▶ How to complete this task
Exactly as they appear, print the line with "Viewport: 944px width, 545px height." and each line after it through the end of the entries below; leave out pictures.

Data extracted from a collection

<<<<

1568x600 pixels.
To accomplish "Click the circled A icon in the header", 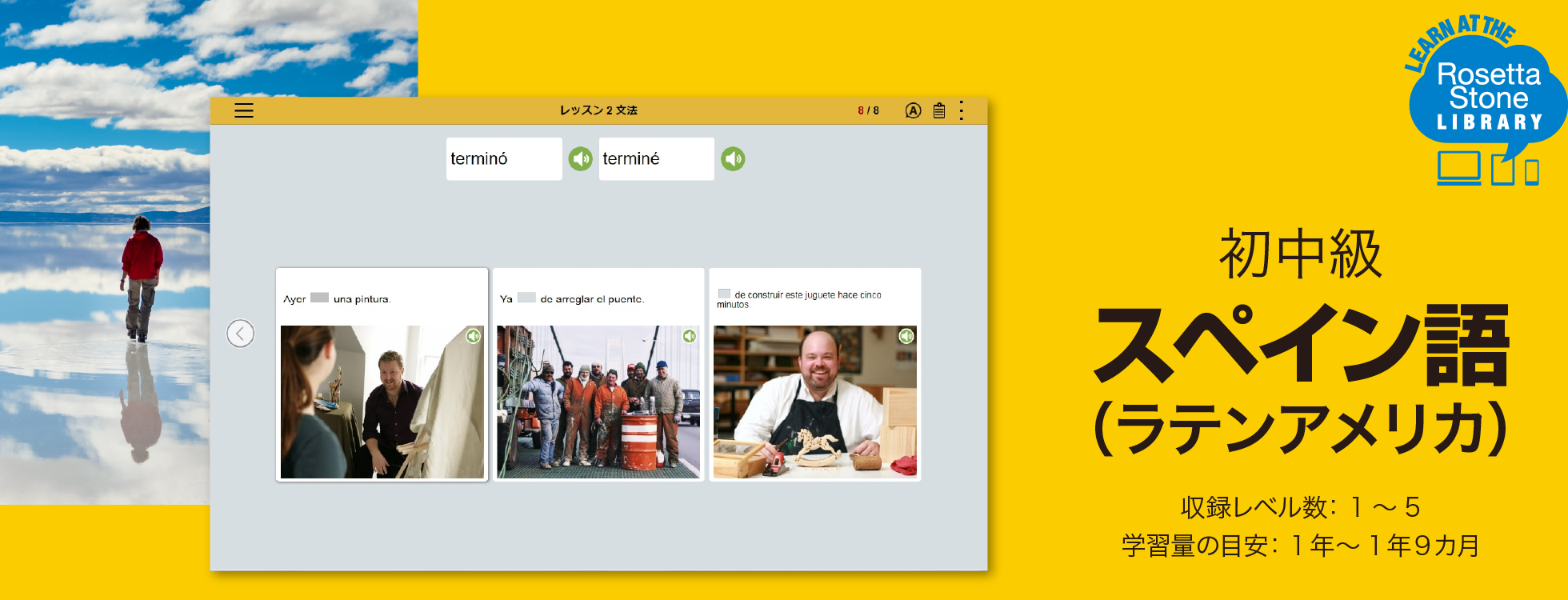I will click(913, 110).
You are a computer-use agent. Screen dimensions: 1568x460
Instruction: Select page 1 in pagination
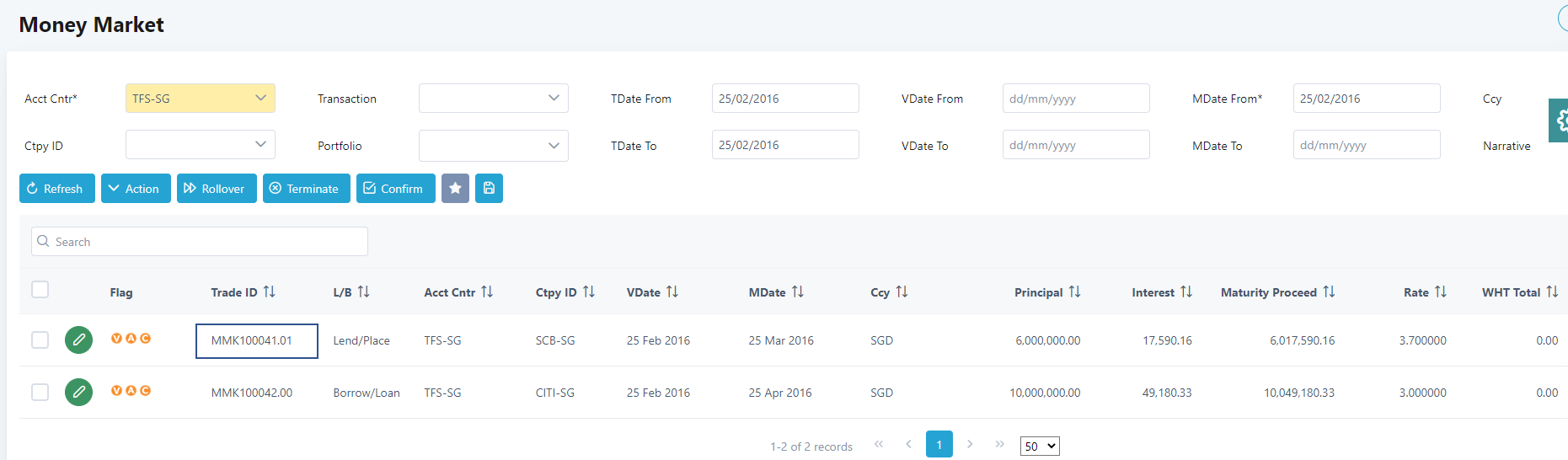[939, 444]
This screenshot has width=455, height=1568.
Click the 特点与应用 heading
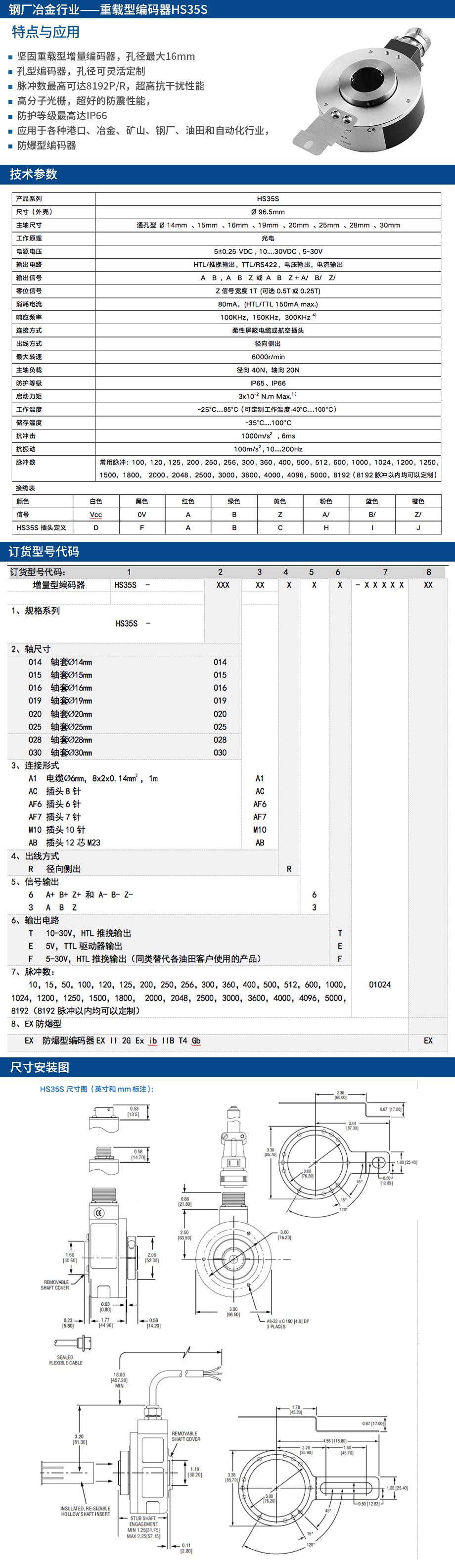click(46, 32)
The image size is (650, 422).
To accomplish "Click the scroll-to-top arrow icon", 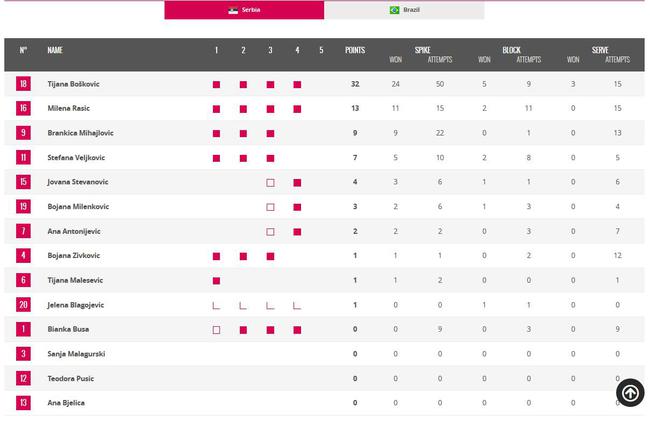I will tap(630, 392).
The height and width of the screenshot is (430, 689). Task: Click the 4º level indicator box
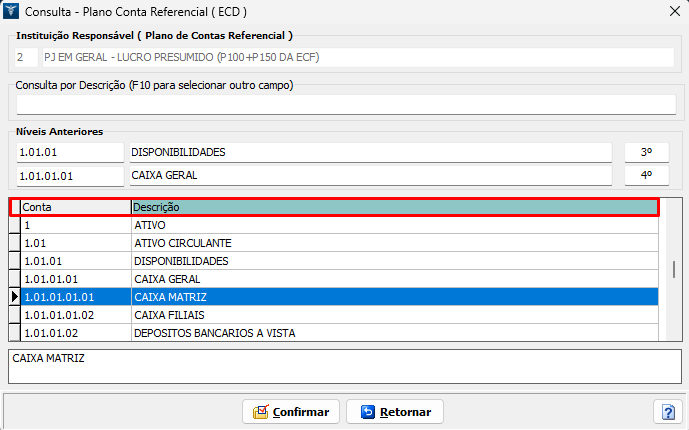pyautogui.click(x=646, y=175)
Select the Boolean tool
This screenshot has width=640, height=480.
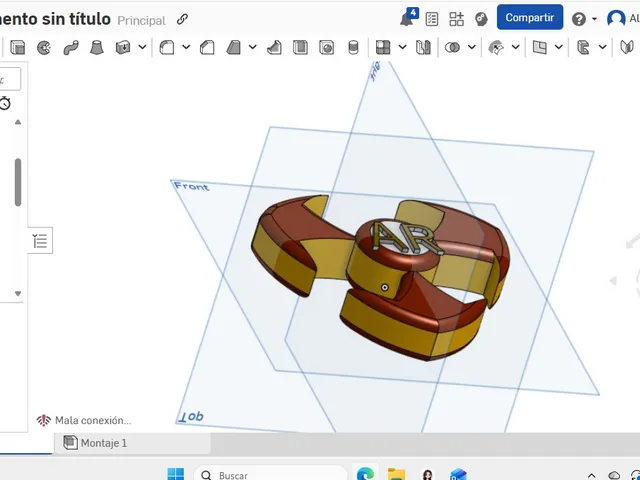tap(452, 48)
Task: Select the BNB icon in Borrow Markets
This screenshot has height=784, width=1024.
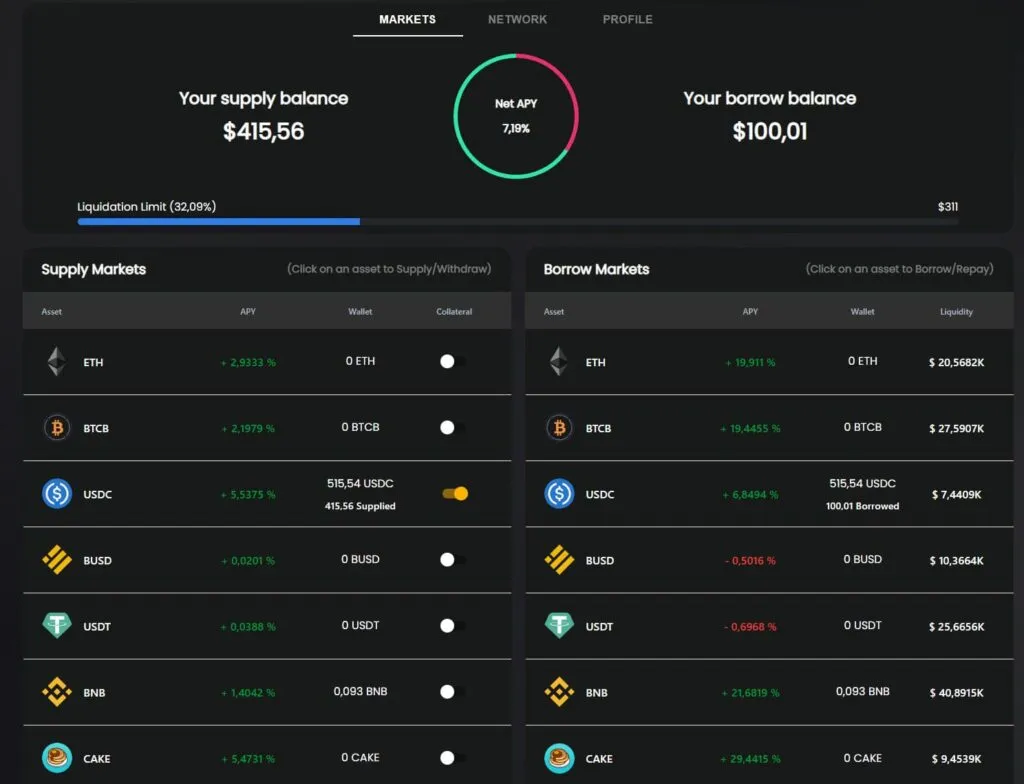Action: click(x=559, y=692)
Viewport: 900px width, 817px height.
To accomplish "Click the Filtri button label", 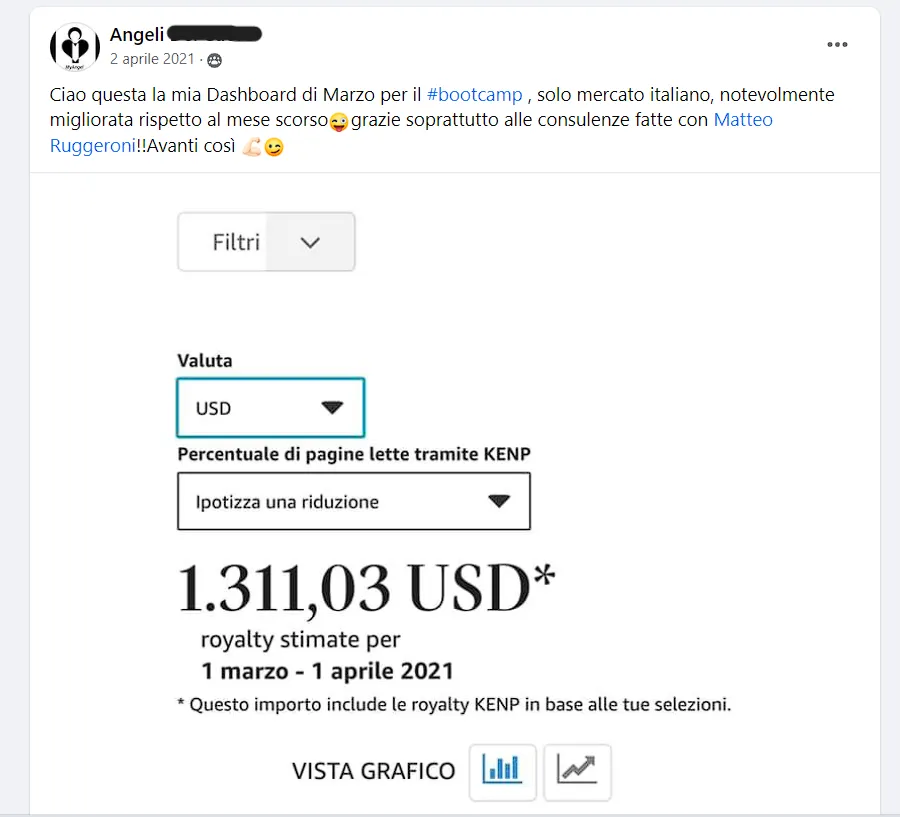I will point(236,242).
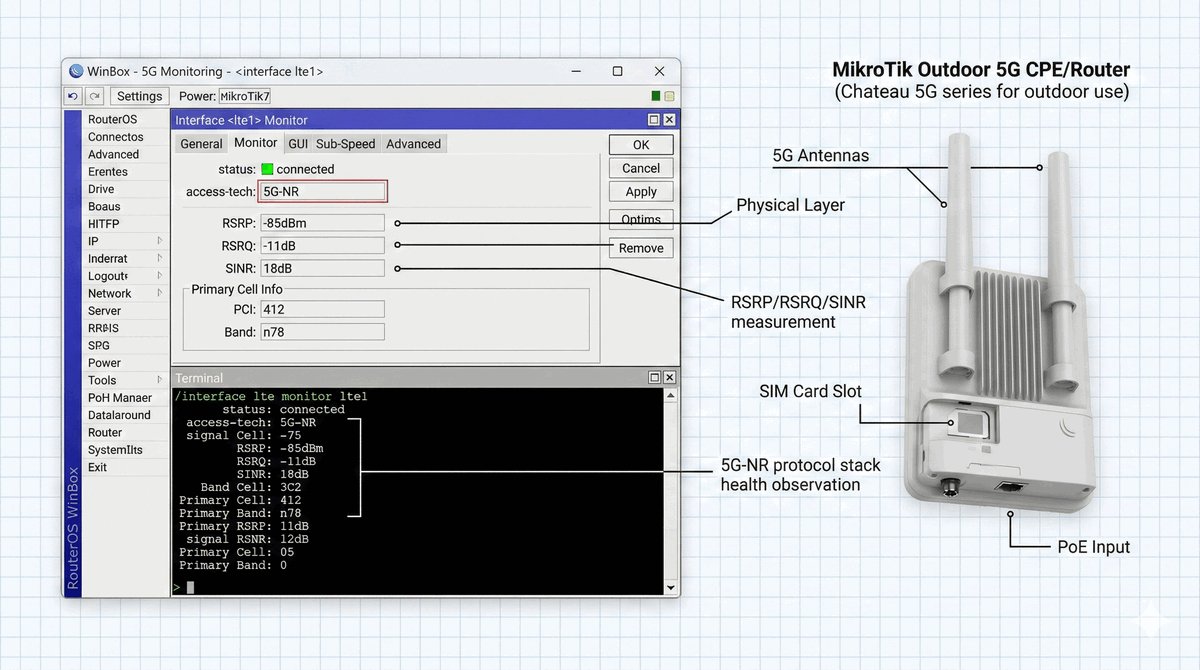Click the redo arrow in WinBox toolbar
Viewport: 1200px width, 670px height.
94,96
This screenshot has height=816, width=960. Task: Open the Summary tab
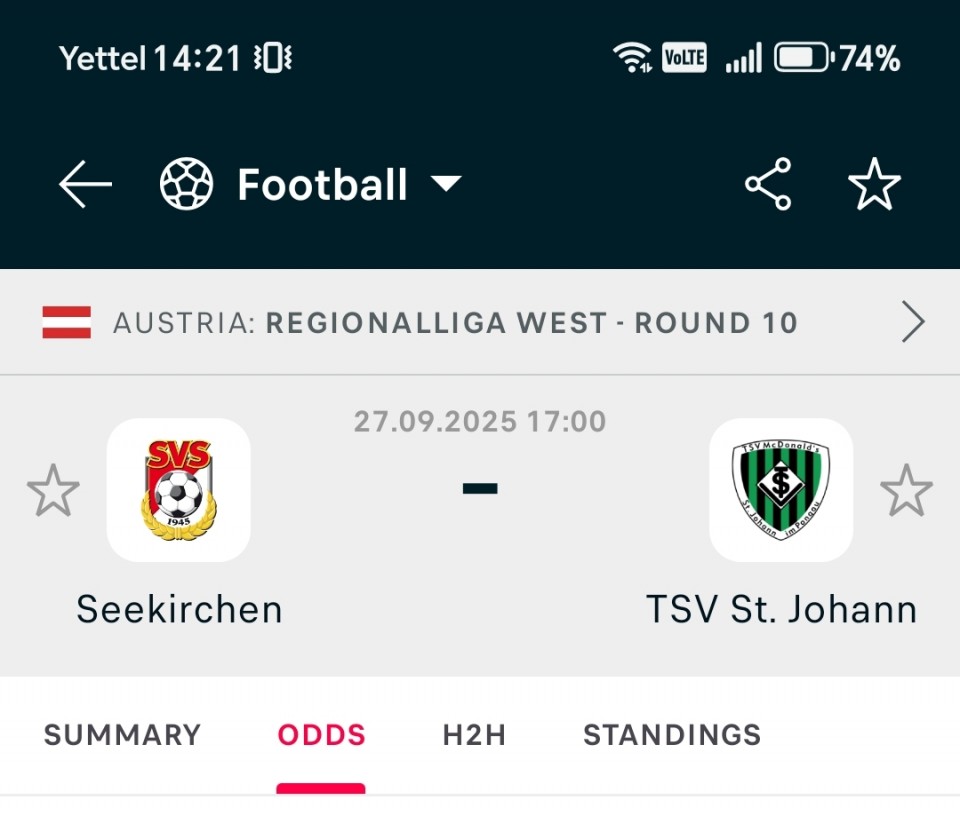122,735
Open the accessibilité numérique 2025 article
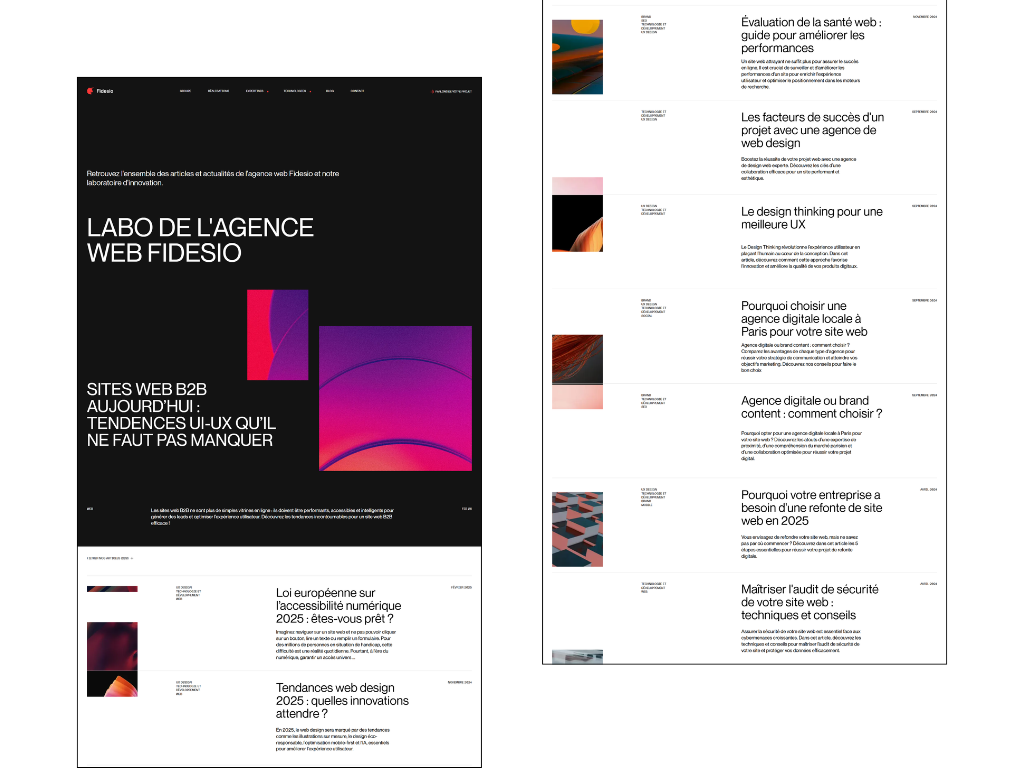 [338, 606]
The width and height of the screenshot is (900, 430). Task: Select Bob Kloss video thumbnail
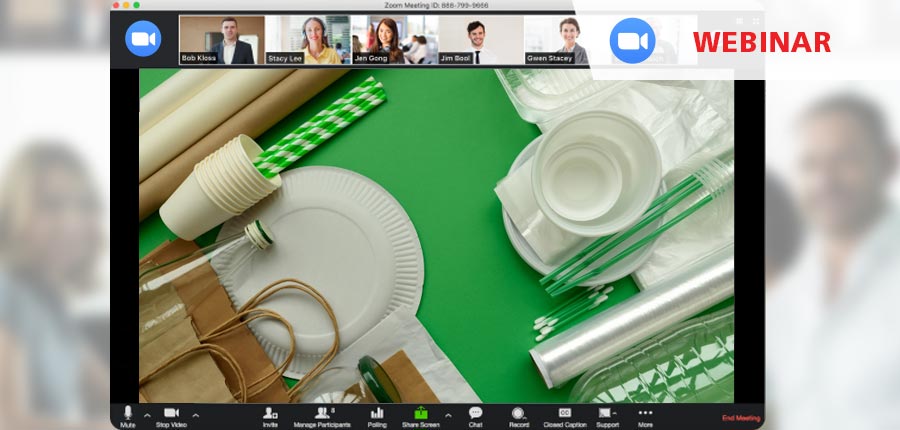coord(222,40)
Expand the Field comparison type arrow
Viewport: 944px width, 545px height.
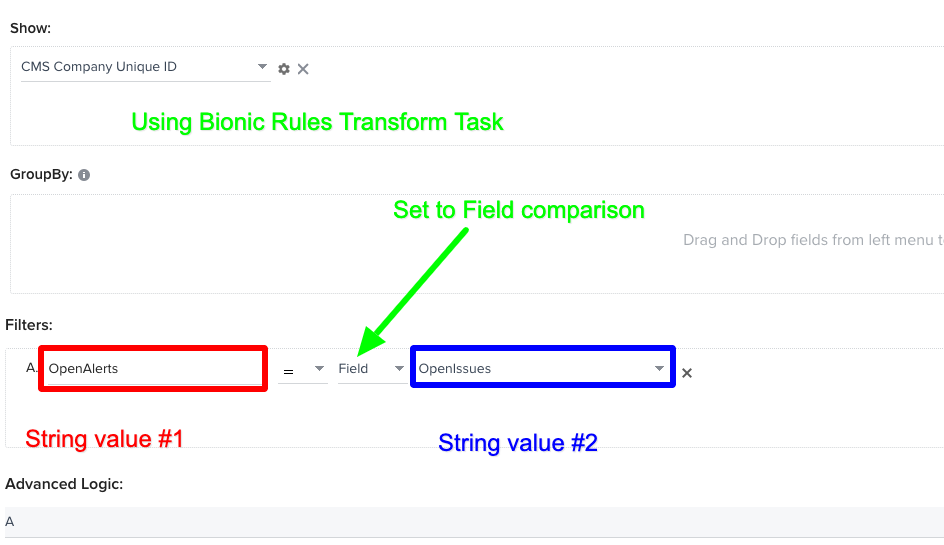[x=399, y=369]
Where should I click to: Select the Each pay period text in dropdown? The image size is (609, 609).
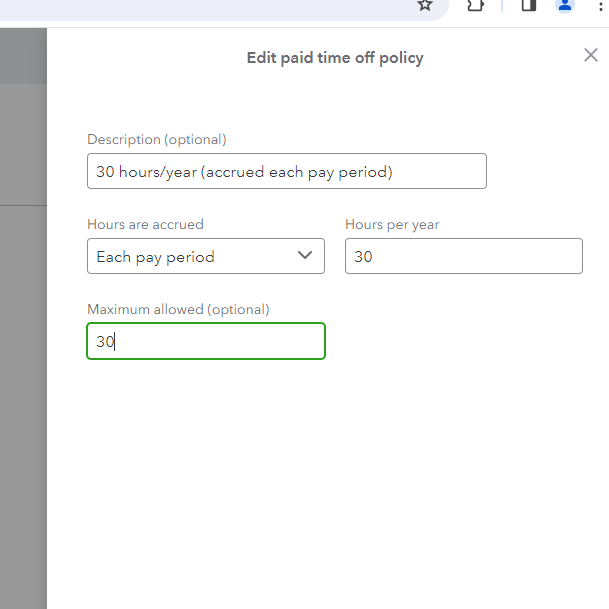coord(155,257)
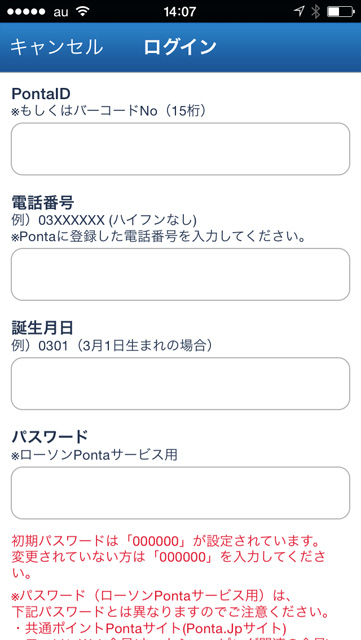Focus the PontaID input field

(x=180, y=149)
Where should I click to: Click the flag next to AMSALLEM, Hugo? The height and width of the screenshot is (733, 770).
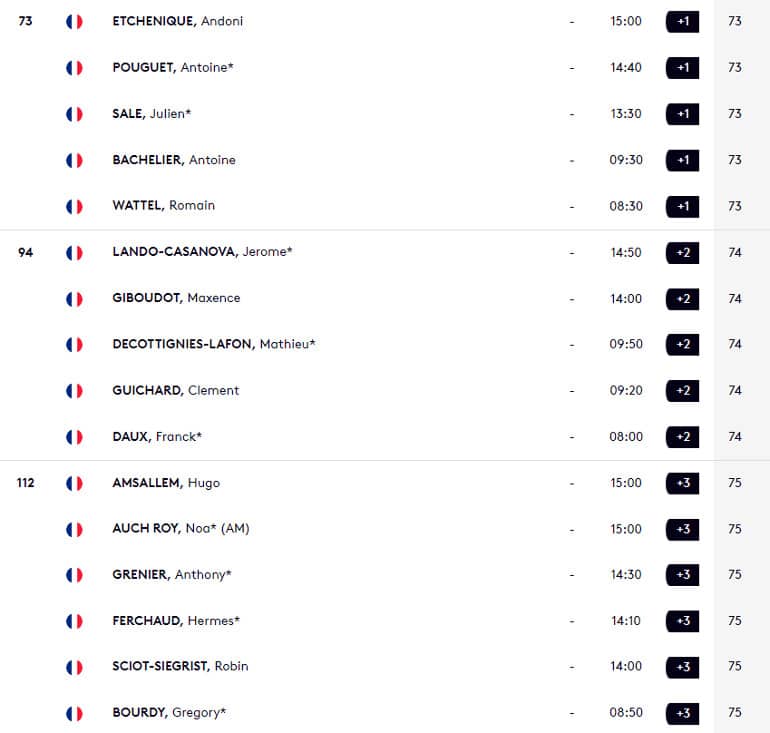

>>>>

▶ Solved problem
Viewport: 944px width, 545px height.
[x=399, y=369]
Where should I click to: Select the Each pay period text in dropdown? The image size is (609, 609).
coord(155,257)
Focus the PontaID input field

(x=180, y=149)
Where should I click to: Click the flag next to AMSALLEM, Hugo? The height and width of the screenshot is (733, 770).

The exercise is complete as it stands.